MATERIALS PROVIDED
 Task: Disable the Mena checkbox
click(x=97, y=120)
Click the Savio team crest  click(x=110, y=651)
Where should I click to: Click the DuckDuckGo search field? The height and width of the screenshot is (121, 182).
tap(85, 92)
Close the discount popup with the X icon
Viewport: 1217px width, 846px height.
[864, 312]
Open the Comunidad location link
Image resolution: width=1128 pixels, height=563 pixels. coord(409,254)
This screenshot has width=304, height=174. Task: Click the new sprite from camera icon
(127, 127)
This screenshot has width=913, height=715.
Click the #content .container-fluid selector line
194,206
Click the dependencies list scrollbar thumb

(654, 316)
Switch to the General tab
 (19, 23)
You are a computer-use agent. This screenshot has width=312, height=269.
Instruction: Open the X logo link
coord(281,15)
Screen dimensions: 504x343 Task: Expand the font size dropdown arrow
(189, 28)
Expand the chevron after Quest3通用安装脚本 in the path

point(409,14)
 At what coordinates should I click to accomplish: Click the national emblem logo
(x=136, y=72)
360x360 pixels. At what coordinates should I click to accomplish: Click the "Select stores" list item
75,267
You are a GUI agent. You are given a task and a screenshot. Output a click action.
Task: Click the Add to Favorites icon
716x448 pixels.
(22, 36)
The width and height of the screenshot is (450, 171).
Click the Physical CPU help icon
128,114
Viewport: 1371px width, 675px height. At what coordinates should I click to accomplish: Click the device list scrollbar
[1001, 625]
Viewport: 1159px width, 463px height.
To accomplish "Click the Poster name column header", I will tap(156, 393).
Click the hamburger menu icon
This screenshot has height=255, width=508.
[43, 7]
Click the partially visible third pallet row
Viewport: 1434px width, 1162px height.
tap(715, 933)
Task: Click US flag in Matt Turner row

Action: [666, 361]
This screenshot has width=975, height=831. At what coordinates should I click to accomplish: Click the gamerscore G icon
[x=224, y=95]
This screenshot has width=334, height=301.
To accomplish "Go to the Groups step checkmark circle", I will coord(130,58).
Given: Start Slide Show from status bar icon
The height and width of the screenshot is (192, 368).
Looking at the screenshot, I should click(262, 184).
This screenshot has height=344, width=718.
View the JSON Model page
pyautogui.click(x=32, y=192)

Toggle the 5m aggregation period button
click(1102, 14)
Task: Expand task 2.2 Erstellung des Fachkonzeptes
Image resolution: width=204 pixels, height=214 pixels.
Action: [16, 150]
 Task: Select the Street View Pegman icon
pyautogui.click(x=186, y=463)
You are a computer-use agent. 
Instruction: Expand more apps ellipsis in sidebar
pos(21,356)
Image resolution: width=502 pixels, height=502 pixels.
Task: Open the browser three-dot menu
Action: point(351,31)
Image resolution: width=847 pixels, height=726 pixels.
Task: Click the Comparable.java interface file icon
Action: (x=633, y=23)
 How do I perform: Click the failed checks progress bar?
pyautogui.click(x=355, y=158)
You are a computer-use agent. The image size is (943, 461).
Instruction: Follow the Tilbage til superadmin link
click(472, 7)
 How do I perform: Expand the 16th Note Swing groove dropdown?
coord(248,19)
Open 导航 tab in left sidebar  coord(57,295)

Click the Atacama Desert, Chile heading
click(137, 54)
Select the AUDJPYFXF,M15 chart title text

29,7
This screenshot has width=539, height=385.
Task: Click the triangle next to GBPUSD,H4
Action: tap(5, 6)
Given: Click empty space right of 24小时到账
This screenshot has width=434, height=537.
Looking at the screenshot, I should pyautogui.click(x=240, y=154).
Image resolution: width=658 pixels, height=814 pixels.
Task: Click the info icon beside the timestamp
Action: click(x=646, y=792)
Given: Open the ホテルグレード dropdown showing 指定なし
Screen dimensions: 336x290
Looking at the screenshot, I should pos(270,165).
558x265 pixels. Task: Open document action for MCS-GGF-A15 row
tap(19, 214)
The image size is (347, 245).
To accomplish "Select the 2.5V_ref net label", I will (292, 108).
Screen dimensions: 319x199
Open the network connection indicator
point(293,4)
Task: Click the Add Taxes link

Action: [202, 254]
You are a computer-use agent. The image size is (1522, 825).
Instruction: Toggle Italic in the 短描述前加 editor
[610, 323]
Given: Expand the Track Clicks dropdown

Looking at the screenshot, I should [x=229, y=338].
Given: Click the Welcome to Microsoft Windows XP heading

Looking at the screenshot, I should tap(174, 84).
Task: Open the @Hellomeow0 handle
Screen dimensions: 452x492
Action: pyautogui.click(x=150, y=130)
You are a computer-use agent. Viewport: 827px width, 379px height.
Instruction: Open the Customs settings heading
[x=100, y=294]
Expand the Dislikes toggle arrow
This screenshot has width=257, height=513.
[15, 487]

WHAT THE EXERCISE ASKS
Set out every line of the records above as a Markdown table with the columns Number and Line, one line per row and blank lines left out.

FULL RESPONSE
| Number | Line |
|---|---|
| 1 |  Task: Disable the Mena checkbox |
| 2 | click(x=97, y=120) |
| 3 | Click the Savio team crest  click(x=110, y=651) |
| 4 | Where should I click to: Click the DuckDuckGo search field? The height and width of the screenshot is (121, 182). |
| 5 | tap(85, 92) |
| 6 | Close the discount popup with the X icon |
| 7 | Viewport: 1217px width, 846px height. |
| 8 | [864, 312] |
| 9 | Open the Comunidad location link |
| 10 | Image resolution: width=1128 pixels, height=563 pixels. coord(409,254) |
| 11 | This screenshot has width=304, height=174. Task: Click the new sprite from camera icon |
| 12 | (127, 127) |
| 13 | This screenshot has width=913, height=715. |
| 14 | Click the #content .container-fluid selector line |
| 15 | 194,206 |
| 16 | Click the dependencies list scrollbar thumb |
| 17 | (654, 316) |
| 18 | Switch to the General tab |
| 19 |  (19, 23) |
| 20 | You are a computer-use agent. This screenshot has width=312, height=269. |
| 21 | Instruction: Open the X logo link |
| 22 | coord(281,15) |
| 23 | Screen dimensions: 504x343 Task: Expand the font size dropdown arrow |
| 24 | (189, 28) |
| 25 | Expand the chevron after Quest3通用安装脚本 in the path |
| 26 | point(409,14) |
| 27 |  At what coordinates should I click to accomplish: Click the national emblem logo |
| 28 | (x=136, y=72) |
| 29 | 360x360 pixels. At what coordinates should I click to accomplish: Click the "Select stores" list item |
| 30 | 75,267 |
| 31 | You are a GUI agent. You are given a task and a screenshot. Output a click action. |
| 32 | Task: Click the Add to Favorites icon |
| 33 | 716x448 pixels. |
| 34 | (22, 36) |
| 35 | The width and height of the screenshot is (450, 171). |
| 36 | Click the Physical CPU help icon |
| 37 | 128,114 |
| 38 | Viewport: 1371px width, 675px height. At what coordinates should I click to accomplish: Click the device list scrollbar |
| 39 | [1001, 625] |
| 40 | Viewport: 1159px width, 463px height. |
| 41 | To accomplish "Click the Poster name column header", I will tap(156, 393). |
| 42 | Click the hamburger menu icon |
| 43 | This screenshot has height=255, width=508. |
| 44 | [43, 7] |
| 45 | Click the partially visible third pallet row |
| 46 | Viewport: 1434px width, 1162px height. |
| 47 | tap(715, 933) |
| 48 | Task: Click US flag in Matt Turner row |
| 49 | Action: [666, 361] |
| 50 | This screenshot has width=975, height=831. At what coordinates should I click to accomplish: Click the gamerscore G icon |
| 51 | [x=224, y=95] |
| 52 | This screenshot has width=334, height=301. |
| 53 | To accomplish "Go to the Groups step checkmark circle", I will coord(130,58). |
| 54 | Given: Start Slide Show from status bar icon |
| 55 | The height and width of the screenshot is (192, 368). |
| 56 | Looking at the screenshot, I should click(262, 184). |
| 57 | This screenshot has height=344, width=718. |
| 58 | View the JSON Model page |
| 59 | pyautogui.click(x=32, y=192) |
| 60 | Toggle the 5m aggregation period button |
| 61 | click(1102, 14) |
| 62 | Task: Expand task 2.2 Erstellung des Fachkonzeptes |
| 63 | Image resolution: width=204 pixels, height=214 pixels. |
| 64 | Action: [16, 150] |
| 65 |  Task: Select the Street View Pegman icon |
| 66 | pyautogui.click(x=186, y=463) |
| 67 | You are a computer-use agent.  |
| 68 | Instruction: Expand more apps ellipsis in sidebar |
| 69 | pos(21,356) |
| 70 | Image resolution: width=502 pixels, height=502 pixels. |
| 71 | Task: Open the browser three-dot menu |
| 72 | Action: point(351,31) |
| 73 | Image resolution: width=847 pixels, height=726 pixels. |
| 74 | Task: Click the Comparable.java interface file icon |
| 75 | Action: (x=633, y=23) |
| 76 |  How do I perform: Click the failed checks progress bar? |
| 77 | pyautogui.click(x=355, y=158) |
| 78 | You are a computer-use agent. The image size is (943, 461). |
| 79 | Instruction: Follow the Tilbage til superadmin link |
| 80 | click(472, 7) |
| 81 |  How do I perform: Expand the 16th Note Swing groove dropdown? |
| 82 | coord(248,19) |
| 83 | Open 导航 tab in left sidebar  coord(57,295) |
| 84 | Click the Atacama Desert, Chile heading |
| 85 | click(137, 54) |
| 86 | Select the AUDJPYFXF,M15 chart title text |
| 87 | 29,7 |
| 88 | This screenshot has width=539, height=385. |
| 89 | Task: Click the triangle next to GBPUSD,H4 |
| 90 | Action: tap(5, 6) |
| 91 | Given: Click empty space right of 24小时到账 |
| 92 | This screenshot has width=434, height=537. |
| 93 | Looking at the screenshot, I should pyautogui.click(x=240, y=154). |
| 94 | Image resolution: width=658 pixels, height=814 pixels. |
| 95 | Task: Click the info icon beside the timestamp |
| 96 | Action: click(x=646, y=792) |
| 97 | Given: Open the ホテルグレード dropdown showing 指定なし |
| 98 | Screen dimensions: 336x290 |
| 99 | Looking at the screenshot, I should pos(270,165). |
| 100 | 558x265 pixels. Task: Open document action for MCS-GGF-A15 row |
| 101 | tap(19, 214) |
| 102 | The image size is (347, 245). |
| 103 | To accomplish "Select the 2.5V_ref net label", I will (292, 108). |
| 104 | Screen dimensions: 319x199 |
| 105 | Open the network connection indicator |
| 106 | point(293,4) |
| 107 | Task: Click the Add Taxes link |
| 108 | Action: [202, 254] |
| 109 | You are a computer-use agent. The image size is (1522, 825). |
| 110 | Instruction: Toggle Italic in the 短描述前加 editor |
| 111 | [610, 323] |
| 112 | Given: Expand the Track Clicks dropdown |
| 113 | Looking at the screenshot, I should [x=229, y=338]. |
| 114 | Given: Click the Welcome to Microsoft Windows XP heading |
| 115 | Looking at the screenshot, I should tap(174, 84). |
| 116 | Task: Open the @Hellomeow0 handle |
| 117 | Screen dimensions: 452x492 |
| 118 | Action: pyautogui.click(x=150, y=130) |
| 119 | You are a computer-use agent. Viewport: 827px width, 379px height. |
| 120 | Instruction: Open the Customs settings heading |
| 121 | [x=100, y=294] |
| 122 | Expand the Dislikes toggle arrow |
| 123 | This screenshot has width=257, height=513. |
| 124 | [15, 487] |